Go through the entries and copy every one exactly.

[Stored items]
Segment Open
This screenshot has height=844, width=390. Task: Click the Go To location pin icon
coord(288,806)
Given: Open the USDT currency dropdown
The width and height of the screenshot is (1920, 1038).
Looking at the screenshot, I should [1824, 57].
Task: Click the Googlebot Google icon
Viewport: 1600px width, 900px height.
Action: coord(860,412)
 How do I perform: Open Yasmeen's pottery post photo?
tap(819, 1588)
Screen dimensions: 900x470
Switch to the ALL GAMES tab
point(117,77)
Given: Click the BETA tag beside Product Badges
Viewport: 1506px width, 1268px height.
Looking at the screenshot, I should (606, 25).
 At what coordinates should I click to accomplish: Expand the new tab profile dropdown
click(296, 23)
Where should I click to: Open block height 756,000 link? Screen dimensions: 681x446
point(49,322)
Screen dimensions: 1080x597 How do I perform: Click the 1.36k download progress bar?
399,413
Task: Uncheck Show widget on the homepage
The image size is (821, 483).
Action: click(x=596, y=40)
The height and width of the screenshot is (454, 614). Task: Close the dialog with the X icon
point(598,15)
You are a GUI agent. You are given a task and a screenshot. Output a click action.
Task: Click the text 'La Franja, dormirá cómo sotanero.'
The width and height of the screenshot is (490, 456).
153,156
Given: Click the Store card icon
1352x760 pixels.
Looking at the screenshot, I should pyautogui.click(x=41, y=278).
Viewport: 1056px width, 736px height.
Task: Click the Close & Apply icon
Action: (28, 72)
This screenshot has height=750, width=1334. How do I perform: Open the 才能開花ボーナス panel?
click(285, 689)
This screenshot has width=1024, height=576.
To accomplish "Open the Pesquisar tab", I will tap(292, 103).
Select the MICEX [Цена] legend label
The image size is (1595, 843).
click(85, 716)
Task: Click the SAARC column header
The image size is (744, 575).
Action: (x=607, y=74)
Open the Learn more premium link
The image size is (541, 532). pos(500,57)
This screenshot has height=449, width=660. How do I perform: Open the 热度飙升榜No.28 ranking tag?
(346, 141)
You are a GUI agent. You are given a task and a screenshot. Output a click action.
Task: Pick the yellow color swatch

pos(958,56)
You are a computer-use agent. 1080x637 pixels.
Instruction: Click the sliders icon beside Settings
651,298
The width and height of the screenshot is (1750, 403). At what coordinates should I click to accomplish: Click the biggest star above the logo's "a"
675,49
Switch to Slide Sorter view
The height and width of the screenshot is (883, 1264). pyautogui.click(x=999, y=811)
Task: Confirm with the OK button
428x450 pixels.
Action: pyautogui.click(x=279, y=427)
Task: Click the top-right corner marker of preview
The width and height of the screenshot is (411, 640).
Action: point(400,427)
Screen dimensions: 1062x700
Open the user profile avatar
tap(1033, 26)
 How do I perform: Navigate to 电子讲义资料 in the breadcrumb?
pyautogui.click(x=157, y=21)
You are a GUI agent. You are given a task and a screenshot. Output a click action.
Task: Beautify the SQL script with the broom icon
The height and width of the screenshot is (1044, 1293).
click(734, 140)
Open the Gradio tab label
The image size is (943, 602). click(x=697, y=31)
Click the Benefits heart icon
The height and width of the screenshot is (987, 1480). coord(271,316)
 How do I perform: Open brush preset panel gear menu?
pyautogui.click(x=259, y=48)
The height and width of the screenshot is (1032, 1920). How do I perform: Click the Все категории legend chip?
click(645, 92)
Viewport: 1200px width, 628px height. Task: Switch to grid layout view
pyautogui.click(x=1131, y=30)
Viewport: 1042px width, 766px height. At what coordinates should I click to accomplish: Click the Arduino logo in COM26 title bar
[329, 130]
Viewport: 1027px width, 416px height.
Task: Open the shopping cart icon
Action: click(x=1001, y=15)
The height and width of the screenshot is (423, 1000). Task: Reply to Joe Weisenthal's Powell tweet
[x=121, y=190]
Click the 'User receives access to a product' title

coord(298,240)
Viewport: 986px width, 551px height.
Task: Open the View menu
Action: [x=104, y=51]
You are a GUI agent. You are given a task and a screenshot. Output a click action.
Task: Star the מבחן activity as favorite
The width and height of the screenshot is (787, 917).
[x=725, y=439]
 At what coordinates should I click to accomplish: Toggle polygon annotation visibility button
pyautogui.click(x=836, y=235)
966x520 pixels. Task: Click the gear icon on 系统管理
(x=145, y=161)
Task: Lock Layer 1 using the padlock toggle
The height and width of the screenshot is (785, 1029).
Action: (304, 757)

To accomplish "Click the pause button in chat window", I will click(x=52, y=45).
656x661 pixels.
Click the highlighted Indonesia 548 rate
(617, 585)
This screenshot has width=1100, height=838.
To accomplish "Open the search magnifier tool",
Segment Closed
> _Result of this exercise_
This screenshot has height=844, width=390. Task: Click the Go To location pin icon
coord(288,806)
Given: Open the USDT currency dropdown
The width and height of the screenshot is (1920, 1038).
Looking at the screenshot, I should [1824, 57].
Task: Click the Googlebot Google icon
Viewport: 1600px width, 900px height.
Action: coord(860,412)
 How do I perform: Open Yasmeen's pottery post photo?
tap(819, 1588)
Screen dimensions: 900x470
Switch to the ALL GAMES tab
point(117,77)
Given: Click the BETA tag beside Product Badges
Viewport: 1506px width, 1268px height.
Looking at the screenshot, I should (606, 25).
 At what coordinates should I click to accomplish: Expand the new tab profile dropdown
click(296, 23)
Where should I click to: Open block height 756,000 link? Screen dimensions: 681x446
point(49,322)
Screen dimensions: 1080x597 How do I perform: Click the 1.36k download progress bar?
399,413
Task: Uncheck Show widget on the homepage
The image size is (821, 483).
Action: click(x=596, y=40)
The height and width of the screenshot is (454, 614). Task: Close the dialog with the X icon
point(598,15)
You are a GUI agent. You are given a task and a screenshot. Output a click action.
Task: Click the text 'La Franja, dormirá cómo sotanero.'
The width and height of the screenshot is (490, 456).
153,156
Given: Click the Store card icon
1352x760 pixels.
Looking at the screenshot, I should pyautogui.click(x=41, y=278).
Viewport: 1056px width, 736px height.
Task: Click the Close & Apply icon
Action: (28, 72)
This screenshot has height=750, width=1334. How do I perform: Open the 才能開花ボーナス panel?
click(285, 689)
This screenshot has width=1024, height=576.
To accomplish "Open the Pesquisar tab", I will tap(292, 103).
Select the MICEX [Цена] legend label
The image size is (1595, 843).
click(85, 716)
Task: Click the SAARC column header
The image size is (744, 575).
Action: (x=607, y=74)
Open the Learn more premium link
The image size is (541, 532). pos(500,57)
This screenshot has height=449, width=660. How do I perform: Open the 热度飙升榜No.28 ranking tag?
(346, 141)
You are a GUI agent. You are given a task and a screenshot. Output a click action.
Task: Pick the yellow color swatch

pos(958,56)
You are a computer-use agent. 1080x637 pixels.
Instruction: Click the sliders icon beside Settings
651,298
The width and height of the screenshot is (1750, 403). At what coordinates should I click to accomplish: Click the biggest star above the logo's "a"
675,49
Switch to Slide Sorter view
The height and width of the screenshot is (883, 1264). pyautogui.click(x=999, y=811)
Task: Confirm with the OK button
428x450 pixels.
Action: pyautogui.click(x=279, y=427)
Task: Click the top-right corner marker of preview
The width and height of the screenshot is (411, 640).
Action: point(400,427)
Screen dimensions: 1062x700
Open the user profile avatar
tap(1033, 26)
 How do I perform: Navigate to 电子讲义资料 in the breadcrumb?
pyautogui.click(x=157, y=21)
You are a GUI agent. You are given a task and a screenshot. Output a click action.
Task: Beautify the SQL script with the broom icon
The height and width of the screenshot is (1044, 1293).
click(734, 140)
Open the Gradio tab label
The image size is (943, 602). click(x=697, y=31)
Click the Benefits heart icon
The height and width of the screenshot is (987, 1480). coord(271,316)
 How do I perform: Open brush preset panel gear menu?
pyautogui.click(x=259, y=48)
The height and width of the screenshot is (1032, 1920). How do I perform: Click the Все категории legend chip?
click(645, 92)
Viewport: 1200px width, 628px height. Task: Switch to grid layout view
pyautogui.click(x=1131, y=30)
Viewport: 1042px width, 766px height. At what coordinates should I click to accomplish: Click the Arduino logo in COM26 title bar
[329, 130]
Viewport: 1027px width, 416px height.
Task: Open the shopping cart icon
Action: click(x=1001, y=15)
The height and width of the screenshot is (423, 1000). Task: Reply to Joe Weisenthal's Powell tweet
[x=121, y=190]
Click the 'User receives access to a product' title

coord(298,240)
Viewport: 986px width, 551px height.
Task: Open the View menu
Action: [x=104, y=51]
You are a GUI agent. You are given a task and a screenshot. Output a click action.
Task: Star the מבחן activity as favorite
The width and height of the screenshot is (787, 917).
[x=725, y=439]
 At what coordinates should I click to accomplish: Toggle polygon annotation visibility button
pyautogui.click(x=836, y=235)
966x520 pixels. Task: Click the gear icon on 系统管理
(x=145, y=161)
Task: Lock Layer 1 using the padlock toggle
The height and width of the screenshot is (785, 1029).
Action: (304, 757)

To accomplish "Click the pause button in chat window", I will click(x=52, y=45).
656x661 pixels.
Click the highlighted Indonesia 548 rate
(617, 585)
This screenshot has width=1100, height=838.
To accomplish "Open the search magnifier tool",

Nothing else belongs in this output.